The problem with most of today’s facial-recognition software, however, is that it’s computationally very intensive and difficult to use for more than just matching simple photos. If you could speed up the process of recognizing faces, add the ability to track facial features and make it so easy that it could be used as a smartphone app by anyone – then it might open up important new opportunities.
That’s the goal of AI researchers at Carnegie Mellon University’s Human Sensing Laboratory. Starting in February, they will make available their facial-image-analysis software to fellow researchers. The software, known as IntraFace, is fast and efficient enough that it can be installed as a smartphone app.
For now, to give a preview of what to expect, the researchers have made available free demonstration smartphone apps, which show how IntraFace can identify facial features and detect emotions. These can be downloaded from the website for the Human Sensing Laboratory, from Apple’s App Store or from Google Play.
The project’s lead researcher, Fernando De la Torre, associate research professor in the robotics department of Carnegie Mellon University, said he is already starting to see enormous interest within the AI field for IntraFace. “Now it’s time to develop new applications for this technology. We have a few of our own, but we believe there are lots of people who may have even better ideas once they get their hands on it.”
Duke University medical researchers, for example, are using IntraFace as part of an advanced tool to screen for autism. Doctors and clinicians might be able to monitor or detect a number of pathologies, including depression or anxiety, by checking out facial expressions of patients.
One everyday use for facial-recognition analysis might be vehicles that can recognize a distracted driver behind the wheel. In the demo video for IntraFace, there’s the example of a father behind the wheel of a vehicle who turns around to comfort a screaming toddler in a car seat for a split second before being warned that he’s veered off the road.
And sales and marketing teams are going to love this once the technology becomes commercially available: Imagine being able to evaluate what people think about your products just by reading their faces. The Carnegie Mellon researchers refer to this as “audience reaction measurement,” and they see potential applications being used by public speakers to gauge how well they’re winning over the crowd. But you could also imagine biometric trackers on billboards, checking out how the crowd is responding to an advertisement.
You could also envision IntraFace being used by dating apps once the technology becomes commercially available. Not sure whether you should approach the target of your amorous intentions? Use the IntraFace app to read the facial features of that handsome guy or beautiful girl and get the green light to proceed.
IntraFace is the result of a decade of work by De la Torre and his colleagues, including Jeffrey Cohn, a professor of psychology and psychiatry at the University of Pittsburgh and an adjunct professor in CMU’s Robotics Institute. The researchers used machine learning techniques to train the software to recognize and track facial features. The researchers then created an algorithm that can take this generalized understanding of the face and personalize it for an individual, enabling expression analysis.
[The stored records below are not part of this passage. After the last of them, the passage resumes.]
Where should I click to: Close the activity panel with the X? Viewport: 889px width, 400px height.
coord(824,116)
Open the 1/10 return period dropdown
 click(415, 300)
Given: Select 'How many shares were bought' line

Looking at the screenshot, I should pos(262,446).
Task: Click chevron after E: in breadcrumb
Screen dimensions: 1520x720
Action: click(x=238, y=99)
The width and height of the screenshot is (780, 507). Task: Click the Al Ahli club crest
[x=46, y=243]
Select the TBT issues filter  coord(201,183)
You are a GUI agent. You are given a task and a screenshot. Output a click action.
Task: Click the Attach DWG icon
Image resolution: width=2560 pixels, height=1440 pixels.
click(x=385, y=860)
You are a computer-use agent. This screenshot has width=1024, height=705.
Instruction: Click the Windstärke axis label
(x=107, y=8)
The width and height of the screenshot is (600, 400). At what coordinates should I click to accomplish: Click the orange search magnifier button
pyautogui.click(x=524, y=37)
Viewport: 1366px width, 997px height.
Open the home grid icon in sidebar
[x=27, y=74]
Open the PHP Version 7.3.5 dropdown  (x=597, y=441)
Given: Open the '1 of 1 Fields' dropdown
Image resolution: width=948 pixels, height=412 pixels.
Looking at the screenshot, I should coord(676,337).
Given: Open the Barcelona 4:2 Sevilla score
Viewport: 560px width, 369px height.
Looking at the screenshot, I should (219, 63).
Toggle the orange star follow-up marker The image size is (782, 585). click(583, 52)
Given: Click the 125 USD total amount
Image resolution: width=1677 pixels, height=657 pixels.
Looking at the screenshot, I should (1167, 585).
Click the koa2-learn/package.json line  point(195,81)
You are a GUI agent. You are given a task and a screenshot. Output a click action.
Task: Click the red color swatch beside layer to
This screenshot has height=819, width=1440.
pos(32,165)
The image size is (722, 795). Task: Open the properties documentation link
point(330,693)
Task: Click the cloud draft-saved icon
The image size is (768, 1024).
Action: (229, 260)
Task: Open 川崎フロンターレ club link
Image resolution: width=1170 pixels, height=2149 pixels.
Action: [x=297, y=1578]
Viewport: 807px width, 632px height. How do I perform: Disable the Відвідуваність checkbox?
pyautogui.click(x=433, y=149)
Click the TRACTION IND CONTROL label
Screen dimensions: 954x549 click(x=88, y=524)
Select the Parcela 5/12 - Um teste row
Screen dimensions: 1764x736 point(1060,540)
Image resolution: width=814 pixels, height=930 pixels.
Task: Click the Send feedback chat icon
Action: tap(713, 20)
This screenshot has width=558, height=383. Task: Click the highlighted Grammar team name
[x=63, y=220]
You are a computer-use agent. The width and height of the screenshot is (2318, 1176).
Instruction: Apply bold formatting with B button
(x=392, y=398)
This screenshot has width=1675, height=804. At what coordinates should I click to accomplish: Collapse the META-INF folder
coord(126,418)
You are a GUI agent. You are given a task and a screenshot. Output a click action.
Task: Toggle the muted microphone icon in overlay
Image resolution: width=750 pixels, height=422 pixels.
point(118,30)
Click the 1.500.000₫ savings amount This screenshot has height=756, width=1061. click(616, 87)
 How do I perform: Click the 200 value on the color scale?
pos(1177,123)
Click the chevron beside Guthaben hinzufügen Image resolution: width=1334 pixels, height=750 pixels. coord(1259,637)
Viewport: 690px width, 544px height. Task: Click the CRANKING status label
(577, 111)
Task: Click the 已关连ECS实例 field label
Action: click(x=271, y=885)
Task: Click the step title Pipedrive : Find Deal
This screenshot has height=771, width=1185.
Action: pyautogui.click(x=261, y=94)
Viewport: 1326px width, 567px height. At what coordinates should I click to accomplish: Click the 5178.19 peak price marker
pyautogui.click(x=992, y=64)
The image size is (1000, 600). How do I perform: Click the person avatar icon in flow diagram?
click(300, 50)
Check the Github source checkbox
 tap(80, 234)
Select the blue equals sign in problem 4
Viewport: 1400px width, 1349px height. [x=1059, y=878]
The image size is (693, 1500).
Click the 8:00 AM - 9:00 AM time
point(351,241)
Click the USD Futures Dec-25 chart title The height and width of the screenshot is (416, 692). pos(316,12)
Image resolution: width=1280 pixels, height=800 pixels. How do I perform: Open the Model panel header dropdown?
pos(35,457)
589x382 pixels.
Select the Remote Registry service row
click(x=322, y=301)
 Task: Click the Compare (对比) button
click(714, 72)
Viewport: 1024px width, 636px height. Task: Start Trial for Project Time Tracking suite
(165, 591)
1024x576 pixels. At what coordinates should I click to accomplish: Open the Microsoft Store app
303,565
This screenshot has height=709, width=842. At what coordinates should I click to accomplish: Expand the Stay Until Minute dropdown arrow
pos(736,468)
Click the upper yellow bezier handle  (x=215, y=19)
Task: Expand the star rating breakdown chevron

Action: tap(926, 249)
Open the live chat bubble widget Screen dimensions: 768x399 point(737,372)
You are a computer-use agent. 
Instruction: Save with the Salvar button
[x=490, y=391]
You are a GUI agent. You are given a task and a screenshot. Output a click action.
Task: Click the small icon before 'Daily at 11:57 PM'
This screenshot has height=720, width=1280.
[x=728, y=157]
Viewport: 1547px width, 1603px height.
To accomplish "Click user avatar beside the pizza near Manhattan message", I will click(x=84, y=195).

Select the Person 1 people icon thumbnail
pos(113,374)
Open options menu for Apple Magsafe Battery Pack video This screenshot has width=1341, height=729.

However, as with any potentially breakthrough technology, there’s the flip side. Making facial recognition software widely available is surely going to attract the attention of consumer privacy advocates – it’s one thing if Facebook uses it to tag you or a friend in a photo; it’s quite another if a camera captures your expressions when you’re not expecting it. Just remember the commentary last year around the “creepy” aspects of DeepFace, Facebook’s facial-recognition software.
There might be national security implications, as well – being able to recognize the face of a terrorist in a crowd, for example, has always been one potential application for facial-tracking software. That type of technology, which once seemed to be just science fiction when it appeared in the first “Terminator” film, is already available to law enforcement agencies. The FBI, for example, uses facial-recognition software to match names to faces in a crowd, based on information in a biometric database.
On the whole, though, the positives outweigh the negatives when it comes to automated facial-expression analysis. For nearly 20 years, AI researchers have been working on it. Now it looks as if it may be coming to a smartphone near you in 2016.